## TASK STATEMENT
Decide whether each statement below agrees with the CRISPR passage, answering yes or no and quoting the exact words of the passage that settle it.
(a) Malaria kills 600,000 people a year.
(b) Kuiken treats defeating the malarial parasite and wiping out its vector as the same thing.
(c) One application mentioned is making resistant weeds susceptible to herbicides again.

## TEXT UNDER STUDY
──────────────────────────────
Promise and Maybe a Little Peril As CRISPR charges ahead into commercial use, researchers and entrepreneurs keep imagining new applications for the technology, and some can come across as hubristic. It might be possible to tweak the chromosomal abnormality associated with Down syndrome early in a pregnancy, for example, or to reintroduce susceptibility to herbicides in resistant weeds, or to bring back animal species that have gone extinct. Not surprisingly, some people find it scary. Startled commentators have warned that in our rush to rid the world of malarial mosquitoes, cure Huntington’s disease or design better babies, we could create a Jurassic Park–ful of harmful new genes.
Consider the idea of using CRISPR to eliminate malarial mosquitoes. It is one thing to vanquish the malarial parasite but quite another to annihilate its vector, says Todd Kuiken, a biosecurity analyst at the Woodrow Wilson International Center for Scholars in Washington, D.C. If the goal is eradicating malaria—which infects 200 million people a year and kills 600,000—Kuiken says that we have to be careful not to cause 10 other problems. “We’ve got to have an opportunity to ask, ‘Do we really want to do this?’ And if the answer is ‘yes,’ what kinds of systems do we have in place, what kinds of safeguards?”
──────────────────────────────
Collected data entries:
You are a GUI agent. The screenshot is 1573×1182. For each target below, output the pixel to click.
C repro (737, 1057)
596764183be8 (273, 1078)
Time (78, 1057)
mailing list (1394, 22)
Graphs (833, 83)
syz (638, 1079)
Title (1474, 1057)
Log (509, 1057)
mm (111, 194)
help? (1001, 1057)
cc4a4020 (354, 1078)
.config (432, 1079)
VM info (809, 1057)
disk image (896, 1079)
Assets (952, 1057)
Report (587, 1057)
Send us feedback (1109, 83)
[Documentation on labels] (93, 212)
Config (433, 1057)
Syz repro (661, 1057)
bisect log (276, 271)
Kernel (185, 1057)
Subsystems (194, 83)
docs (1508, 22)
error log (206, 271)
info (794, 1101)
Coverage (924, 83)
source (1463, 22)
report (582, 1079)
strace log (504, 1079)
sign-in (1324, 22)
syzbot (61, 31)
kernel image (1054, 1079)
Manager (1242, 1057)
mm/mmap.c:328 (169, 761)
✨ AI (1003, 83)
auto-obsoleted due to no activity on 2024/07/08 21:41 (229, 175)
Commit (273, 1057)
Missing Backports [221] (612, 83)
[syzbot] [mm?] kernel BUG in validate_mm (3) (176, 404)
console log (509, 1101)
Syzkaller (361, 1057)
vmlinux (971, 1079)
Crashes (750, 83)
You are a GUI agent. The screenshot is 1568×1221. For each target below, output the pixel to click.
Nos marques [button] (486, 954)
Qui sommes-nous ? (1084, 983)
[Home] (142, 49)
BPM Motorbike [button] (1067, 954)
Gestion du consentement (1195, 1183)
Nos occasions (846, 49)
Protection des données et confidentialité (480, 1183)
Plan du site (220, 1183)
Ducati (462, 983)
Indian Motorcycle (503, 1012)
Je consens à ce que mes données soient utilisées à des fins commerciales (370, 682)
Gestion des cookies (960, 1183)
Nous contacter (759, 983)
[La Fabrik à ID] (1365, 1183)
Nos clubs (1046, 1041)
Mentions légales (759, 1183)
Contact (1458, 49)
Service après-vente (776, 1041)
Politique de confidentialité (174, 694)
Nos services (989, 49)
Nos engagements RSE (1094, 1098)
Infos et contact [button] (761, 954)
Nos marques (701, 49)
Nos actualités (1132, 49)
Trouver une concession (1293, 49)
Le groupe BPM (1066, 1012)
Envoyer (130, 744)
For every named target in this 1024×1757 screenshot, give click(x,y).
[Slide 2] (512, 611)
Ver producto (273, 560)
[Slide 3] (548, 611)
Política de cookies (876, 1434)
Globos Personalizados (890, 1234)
──────────────────────────────
## WRITTEN ANSWER
(a) Yes: "which infects 200 million people a year and kills 600,000"
(b) No: "It is one thing to vanquish the malarial parasite but quite another to annihilate its vector"
(c) Yes: "or to reintroduce susceptibility to herbicides in resistant weeds"